The "pull rate" of the frequency refers to the frequency change from the frequency FL1 of the load capacitor CL1 to the frequency FL2 of the load capacitor CL2.Can be the value of the frequency change between FL1(Cl =24pF) and FL2(Cl =10pF).In this example, the frequency traction rate is 220 PPM. If we minimize the load capacitance values of CL1 and CL2 (the curve is differentiated mathematically), we get the tangent value of the curve.The value of the tangent is the trim sensitivity of the load capacitance.
The frequency sensitivity of Cl =24 pF is 10 PPM /pF, and that of Cl =10 pF is 20 PPM /pF.In parallel circuits, the smaller the load capacitance, the more sensitive the frequency is to changes in the load capacitance.On the contrary, the higher the load capacitance, the less sensitive the frequency is to changes in the load capacitance. This is the case when quartz crystal resonators are used on VCXO lines, the line design will select a smaller load capacitance.On the contrary, when more accurate frequency signal is required, the line design will choose a higher load capacitance.
(11) Aging
The name "aging" means that in a certain period of time, the frequency of quartz crystal resonators changes with time, with parts per million (PPM) as the unit.The characteristic curve of aging in terms of frequency and time is usually exponential.The maximum frequency aging variation occurred during the first month after the quartz frequency module was manufactured.
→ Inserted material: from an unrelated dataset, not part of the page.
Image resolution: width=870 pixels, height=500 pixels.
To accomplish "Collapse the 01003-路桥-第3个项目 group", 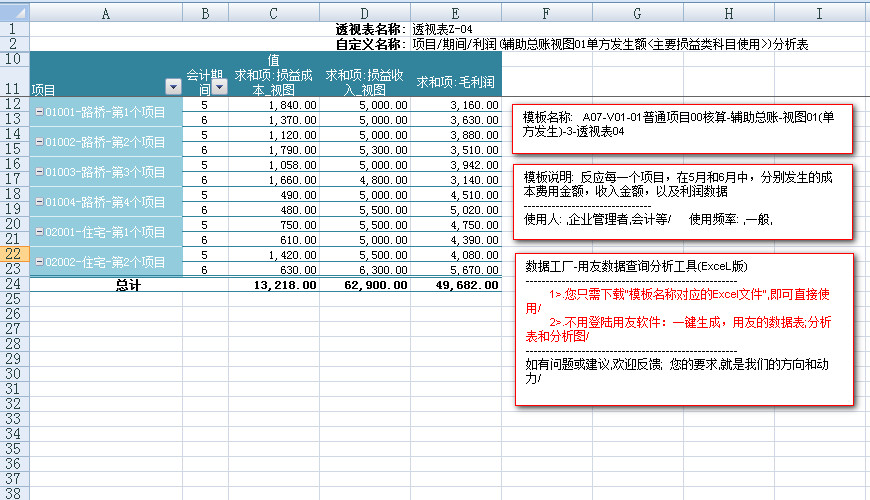I will tap(39, 172).

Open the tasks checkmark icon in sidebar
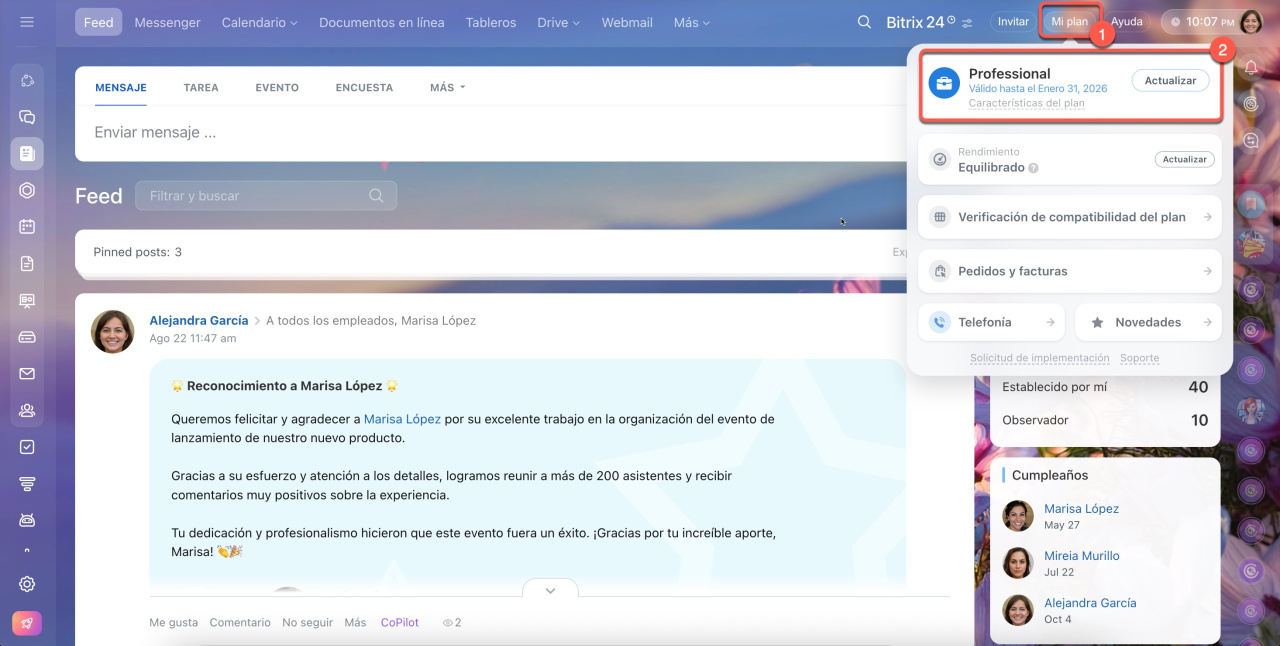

After that, the frequency variation gradually decreased with time.There are several major factors affecting the aging characteristics of frequency, such as packaging method, type of material, process temperature, process control, heat treatment process, and product size and frequency.Most specifications define short-term (1~3 months) or long-term (1~10 years) frequency aging requirements.
(12) Storage TEMPERATURE RANGE
In addition to the previous ambient Temperature Range, another temperature-related feature is the "Storage Temperature Range".This parameter refers to the maximum and minimum temperature range at which the product can be stored under static conditions.Within this temperature range, the product must be kept in the operating temperature range for a long period of time and conform to the specifications.This property is very important to the design of the components and manufacturing process of quartz crystal resonators, so it should be carefully defined.
(13) Negative Resistance (-R)
The negative impedance refers to the impedance characteristic value of the oscillator circuit at the oscillation frequency encountered from the two terminals of the quartz crystal resonator looking at the oscillator circuit.A sufficient amplification gain value must be provided on the oscillator circuit to compensate for the mechanical energy loss of the quartz crystal resonator.Negative impedance is not a product parameter of quartz oscillator, but an important characteristic parameter of oscillator circuit.From the perspective of the resonator, it is the "negative impedance" in the oscillating circuit.(1) Nominal Frequency and Tolerance
The output frequency from the oscillating circuit with the right oscillation circuit matching is called the "nominal frequency".Frequency units are generally expressed in terms of megahertz (MHz) or Kilohertz (kHz).
In practical production and oscillation line applications, products at room temperature (25oC) will have some frequency dispersion error with respect to the center frequency.The maximum spread value of the allowable frequency error of this type is generally expressed in parts per million or % (percent).